Hope S. Rugo, MD, FASCO
Laura J. Esserman, MD, MBA, FASCO
Hope S. Rugo, MD, FASCO, Professor of Medicine, Director of Breast Oncology and Clinical Trials at the University of California, San Francisco (UCSF), Helen Diller Family Comprehensive Cancer Center, said the residual cancer burden index is being increasingly used in medical oncology. “The cellularity of residual disease—how dense the cells are in the residual disease—is something that oncologists have not thought of much. But now we are able to put that into context in terms of outcomes, and this will really affect how we treat patients,” she said.
“In the post-neoadjuvant setting, being able to stratify patients is incredibly important for affecting outcomes and also for minimizing toxicity for patients who actually will have a very good outcome despite having minimal residual disease,” she said.
Laura J. Esserman, MD, MBA, FASCO, the Alfred A. de Lorimier Endowed Chair in General Surgery and Director of the Carol Franc Buck Breast Care Center at UCSF Helen Diller Family Comprehensive Cancer Center, commented on the value of using residual cancer burden in the I-SPY trials, which she leads. “Dr. Symmans has standardized the process for how to evaluate the disease left after neoadjuvant treatment. It’s not just a read-out of cellularity. It’s how the specimens are processed,” she said.
She noted that a good evaluation of residual cancer burden cannot be accomplished by examining one tissue section. “It’s that you look at it in a very careful way,” she explained.
The value of the residual cancer burden index is evident by the fact that for 10 years, across 22 trial sites, the I-SPY basket trials have used it as a standard for evaluating residual disease, Dr. Esserman continued. “We hope the results of this study will change the [American Joint Committee on Cancer] staging system…to include a special section on what the standard should be for the care of women who have undergone neoadjuvant therapy. There has to be training and commitment to using this in a consistent way, so we can rely on the information. It’s critical for our patients.” ■
DISCLOSURE: Dr.
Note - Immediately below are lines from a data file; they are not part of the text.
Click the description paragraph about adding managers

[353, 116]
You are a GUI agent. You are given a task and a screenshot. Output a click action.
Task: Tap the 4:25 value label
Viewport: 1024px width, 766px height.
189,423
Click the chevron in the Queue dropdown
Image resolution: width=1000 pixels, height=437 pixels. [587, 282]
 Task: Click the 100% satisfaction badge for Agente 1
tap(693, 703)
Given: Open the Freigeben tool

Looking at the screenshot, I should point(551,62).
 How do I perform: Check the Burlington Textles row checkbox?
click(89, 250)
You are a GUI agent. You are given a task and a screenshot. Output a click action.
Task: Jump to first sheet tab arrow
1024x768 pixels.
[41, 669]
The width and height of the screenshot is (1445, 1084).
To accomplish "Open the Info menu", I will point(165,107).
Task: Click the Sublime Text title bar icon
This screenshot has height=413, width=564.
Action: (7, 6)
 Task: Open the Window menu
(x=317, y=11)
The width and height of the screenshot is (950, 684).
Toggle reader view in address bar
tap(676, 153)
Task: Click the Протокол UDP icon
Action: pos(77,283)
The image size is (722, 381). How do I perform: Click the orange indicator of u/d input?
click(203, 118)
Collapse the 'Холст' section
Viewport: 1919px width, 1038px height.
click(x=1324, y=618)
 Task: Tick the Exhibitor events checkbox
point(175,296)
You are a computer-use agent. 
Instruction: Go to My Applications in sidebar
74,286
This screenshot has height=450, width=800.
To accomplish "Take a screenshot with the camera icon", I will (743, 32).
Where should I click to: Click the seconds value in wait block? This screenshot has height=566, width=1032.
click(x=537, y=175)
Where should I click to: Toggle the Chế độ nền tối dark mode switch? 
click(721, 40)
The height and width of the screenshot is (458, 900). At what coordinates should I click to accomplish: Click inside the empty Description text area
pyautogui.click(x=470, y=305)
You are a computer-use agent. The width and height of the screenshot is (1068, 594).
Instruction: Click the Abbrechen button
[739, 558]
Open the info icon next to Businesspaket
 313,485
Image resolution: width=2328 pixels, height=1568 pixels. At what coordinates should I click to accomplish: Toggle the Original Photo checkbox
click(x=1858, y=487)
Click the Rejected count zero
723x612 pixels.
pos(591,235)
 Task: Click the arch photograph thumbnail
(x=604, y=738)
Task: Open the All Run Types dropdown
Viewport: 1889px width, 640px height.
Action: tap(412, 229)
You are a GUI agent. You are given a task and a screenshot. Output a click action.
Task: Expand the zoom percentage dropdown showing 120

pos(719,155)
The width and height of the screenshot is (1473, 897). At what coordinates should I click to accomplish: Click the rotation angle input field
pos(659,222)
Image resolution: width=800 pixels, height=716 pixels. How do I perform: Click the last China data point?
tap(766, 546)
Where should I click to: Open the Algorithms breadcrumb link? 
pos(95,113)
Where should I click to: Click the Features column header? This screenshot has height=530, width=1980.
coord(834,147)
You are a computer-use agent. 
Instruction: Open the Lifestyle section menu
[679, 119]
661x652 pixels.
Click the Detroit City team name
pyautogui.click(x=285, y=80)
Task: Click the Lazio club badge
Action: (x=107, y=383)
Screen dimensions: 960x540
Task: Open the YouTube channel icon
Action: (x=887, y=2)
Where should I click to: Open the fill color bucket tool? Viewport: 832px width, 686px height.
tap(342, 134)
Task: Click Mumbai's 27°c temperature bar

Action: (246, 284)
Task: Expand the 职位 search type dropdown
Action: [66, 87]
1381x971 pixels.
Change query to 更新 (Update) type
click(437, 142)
Rugo has received research funding from Daiichi Sankyo, Eisai, Genentech, Immunomedics, Lilly, MacroGenics, Merck, Novartis, OBI Pharma, Pfizer, Odonate Therapeutics, and Seattle Genetics; and has been reimbursed for travel, accommodations, and other expenses by AstraZeneca, Amgen, Daiichi Sankyo, MacroGenics, Merck, Novartis, OBI Pharma, Pfizer, Puma Biotechnology, Roche/Genentech, Mylan, and Sanofi. Dr. Esserman reported no conflicts of interest.